Buku antologi kedua yang berjudul Pergi Sebelum Pulang ini kemudian dibedah di dua lokasi: Desa Julubori, Gowa dan Taman Pustaka Literasi, Maros. Hadirin banyak, tetapi buku tak terjual. Meski, buku-buku itu digelar di samping peserta diskusi.
Dari menerbitkan karya sastra mahasiswa, Penerbit Subaltern kemudian mencoba menerbitkan buku wacana kritis. Buku ketiga itu berjudul Anti Demagog karya Asratillah. Bukunya lumayan diminati. Banyak pemesan dan kami bisa bernapas lega.
Buku-buku yang hampir mirip pun kami produksi. Selain buku Perikanan atau Perikiri? karya Idham Malik, kami juga mencetak Perempuan dan Keadilan karya Suci Sasmita. Masing-masing telah dicetak dua kali.

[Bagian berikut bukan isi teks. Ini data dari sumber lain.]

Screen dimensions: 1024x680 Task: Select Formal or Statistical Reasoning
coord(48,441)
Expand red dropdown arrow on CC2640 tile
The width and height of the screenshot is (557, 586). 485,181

Kerja keras kami terbalas saat Fajlurrahman Jurdi, dosen Fakultas Hukum Unhas yang telah menerbitkan kurang lebih 40 judul buku, menyerahkan naskah novelnya berjudul Pertautan 3 Hati kepada kami. Bagi Subaltern, kesedianya itu sebagai ungkapan dukungan dan respons penulis berpengalaman terhadap penerbit pinggiran. Demikianlah, Subaltern masih terus berjalan melanjutkan aktivitasnya membentuk penulis pinggiran melalui kelas kepenulisan, kelas wacana kritis, kelas riset, lalu berbagi panggung, dan mengingatkan kaum elite bahwa ada Spivak di Makassar.